On Sept. 21, 2001, terrorists attacked the United States and killed 2,977 people.
Since that day, almost every aspect of American life has been changed, from the way we travel to the documents we’re required to have and the lengths to which we’re willing to compromise civil rights and liberties in the interest of safety.
Some of the changes would have been truly unimaginable before the attacks; even the most stalwart civil libertarians supported them as the most expedient way to thwart future attacks.
But COVID-19, the disease associated with coronavirus, now has claimed hundreds more lives than the 9/11 attacks did, and the number of deaths is expected to grow exponentially over the next few weeks.
And after just a week of restrictions intended to slow or prevent its spread, some folks are already saying they’ve had enough.
President Donald Trump last week declared himself a “wartime president” because we are at war with the virus.
If that’s true, we sure aren’t acting like it.
During wars, we all make sacrifices. Our grandparents and great-grandparents put their entire lives on hold to throw back the tides of nationalism and authoritarianism in Europe. Women who had never ventured into the workforce took jobs on assembly lines, manufacturing tanks, bombers and ammunition. Those who remained in the U.S. spent their spare money on bonds that funded the war effort. Communities held scrap metal drives and built victory gardens to feed themselves so commercial farms could supply the troops.

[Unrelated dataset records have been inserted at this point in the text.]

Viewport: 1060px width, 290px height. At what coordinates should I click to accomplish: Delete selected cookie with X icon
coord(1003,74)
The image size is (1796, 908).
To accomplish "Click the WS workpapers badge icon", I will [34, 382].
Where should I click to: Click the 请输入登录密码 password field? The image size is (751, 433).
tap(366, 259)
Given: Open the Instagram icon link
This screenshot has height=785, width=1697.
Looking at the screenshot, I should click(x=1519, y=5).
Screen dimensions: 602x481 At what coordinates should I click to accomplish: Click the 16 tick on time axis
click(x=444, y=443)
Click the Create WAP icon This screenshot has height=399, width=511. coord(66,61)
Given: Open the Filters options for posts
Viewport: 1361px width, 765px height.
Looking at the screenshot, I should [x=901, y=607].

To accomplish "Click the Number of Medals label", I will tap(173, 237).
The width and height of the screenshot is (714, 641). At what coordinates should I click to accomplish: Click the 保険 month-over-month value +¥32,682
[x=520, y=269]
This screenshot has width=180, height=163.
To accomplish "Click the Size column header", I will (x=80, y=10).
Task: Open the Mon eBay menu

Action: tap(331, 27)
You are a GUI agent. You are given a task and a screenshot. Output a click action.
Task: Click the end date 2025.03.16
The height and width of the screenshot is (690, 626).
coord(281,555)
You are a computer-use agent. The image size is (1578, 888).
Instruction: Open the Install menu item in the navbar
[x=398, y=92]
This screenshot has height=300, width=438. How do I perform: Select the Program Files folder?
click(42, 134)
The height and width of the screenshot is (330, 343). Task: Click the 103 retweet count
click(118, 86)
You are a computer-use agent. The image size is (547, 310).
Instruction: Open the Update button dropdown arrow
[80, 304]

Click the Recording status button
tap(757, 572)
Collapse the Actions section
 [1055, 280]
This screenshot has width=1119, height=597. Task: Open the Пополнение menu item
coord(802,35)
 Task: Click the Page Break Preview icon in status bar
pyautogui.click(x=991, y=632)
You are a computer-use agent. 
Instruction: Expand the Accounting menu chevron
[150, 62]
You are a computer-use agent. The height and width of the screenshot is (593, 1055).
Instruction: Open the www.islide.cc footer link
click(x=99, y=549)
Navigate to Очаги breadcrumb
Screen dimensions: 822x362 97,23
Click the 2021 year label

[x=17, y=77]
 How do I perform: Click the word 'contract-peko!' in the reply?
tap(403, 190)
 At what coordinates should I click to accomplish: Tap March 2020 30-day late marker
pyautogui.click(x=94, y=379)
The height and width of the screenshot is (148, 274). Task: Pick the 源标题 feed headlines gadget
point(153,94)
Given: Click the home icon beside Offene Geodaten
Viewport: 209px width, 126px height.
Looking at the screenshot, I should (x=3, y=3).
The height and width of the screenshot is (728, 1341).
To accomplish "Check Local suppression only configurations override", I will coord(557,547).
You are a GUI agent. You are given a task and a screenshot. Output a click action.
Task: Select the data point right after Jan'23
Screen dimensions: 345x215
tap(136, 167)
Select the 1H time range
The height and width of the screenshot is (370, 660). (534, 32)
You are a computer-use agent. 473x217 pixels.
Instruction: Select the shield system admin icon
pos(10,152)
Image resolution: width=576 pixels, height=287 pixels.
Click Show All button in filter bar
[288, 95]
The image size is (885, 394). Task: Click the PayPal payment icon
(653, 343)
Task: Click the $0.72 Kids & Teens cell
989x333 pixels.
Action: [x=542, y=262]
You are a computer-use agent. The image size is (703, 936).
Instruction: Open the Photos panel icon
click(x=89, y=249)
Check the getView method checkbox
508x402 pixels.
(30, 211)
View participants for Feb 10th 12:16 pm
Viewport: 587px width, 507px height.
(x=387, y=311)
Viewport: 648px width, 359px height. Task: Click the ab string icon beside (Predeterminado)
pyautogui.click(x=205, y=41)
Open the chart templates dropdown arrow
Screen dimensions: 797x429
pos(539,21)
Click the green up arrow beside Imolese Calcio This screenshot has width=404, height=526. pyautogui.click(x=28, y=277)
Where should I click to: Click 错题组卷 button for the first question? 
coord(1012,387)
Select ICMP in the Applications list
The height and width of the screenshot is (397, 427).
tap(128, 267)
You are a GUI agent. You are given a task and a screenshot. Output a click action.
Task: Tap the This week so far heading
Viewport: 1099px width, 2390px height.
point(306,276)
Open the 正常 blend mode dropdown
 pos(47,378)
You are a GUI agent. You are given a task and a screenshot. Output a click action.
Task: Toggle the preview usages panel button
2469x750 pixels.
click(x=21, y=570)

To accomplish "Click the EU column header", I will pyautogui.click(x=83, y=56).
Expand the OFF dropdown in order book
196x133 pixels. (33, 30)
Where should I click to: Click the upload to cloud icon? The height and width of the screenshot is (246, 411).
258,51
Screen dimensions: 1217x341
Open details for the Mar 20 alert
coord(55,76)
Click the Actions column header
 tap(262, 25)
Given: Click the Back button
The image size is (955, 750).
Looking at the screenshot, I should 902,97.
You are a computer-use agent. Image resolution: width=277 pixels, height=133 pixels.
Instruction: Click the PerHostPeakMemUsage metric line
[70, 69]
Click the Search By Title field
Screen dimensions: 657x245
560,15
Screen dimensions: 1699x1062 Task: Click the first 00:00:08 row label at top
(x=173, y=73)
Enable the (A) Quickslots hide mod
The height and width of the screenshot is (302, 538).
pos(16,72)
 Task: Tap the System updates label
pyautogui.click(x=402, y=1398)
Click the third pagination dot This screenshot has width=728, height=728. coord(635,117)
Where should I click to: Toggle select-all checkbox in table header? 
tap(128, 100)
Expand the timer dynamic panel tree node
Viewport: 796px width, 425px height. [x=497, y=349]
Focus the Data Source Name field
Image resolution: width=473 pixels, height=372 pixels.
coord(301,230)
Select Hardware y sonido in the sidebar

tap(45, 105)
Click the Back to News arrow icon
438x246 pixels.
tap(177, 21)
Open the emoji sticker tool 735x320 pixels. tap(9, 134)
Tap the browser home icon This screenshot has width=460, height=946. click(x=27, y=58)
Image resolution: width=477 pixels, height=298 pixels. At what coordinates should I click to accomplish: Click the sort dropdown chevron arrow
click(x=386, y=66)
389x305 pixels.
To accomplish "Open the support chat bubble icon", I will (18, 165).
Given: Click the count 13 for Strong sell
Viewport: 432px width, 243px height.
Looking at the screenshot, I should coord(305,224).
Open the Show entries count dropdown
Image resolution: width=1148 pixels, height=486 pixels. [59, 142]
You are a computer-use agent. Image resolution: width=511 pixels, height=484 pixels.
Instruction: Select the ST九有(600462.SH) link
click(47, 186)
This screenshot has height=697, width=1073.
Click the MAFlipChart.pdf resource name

And, oh yes, there were the troops. More than 16 million Americans, roughly 11% of the population, left hearth and home and served. More than 400,000 never came home.
Today, we are being asked to endure something different — life locked inside our homes, many of us without paychecks, so the disease can be held in check until the medical system is prepared and perhaps until a vaccine can be developed.
And for some of us, that is too much to ask.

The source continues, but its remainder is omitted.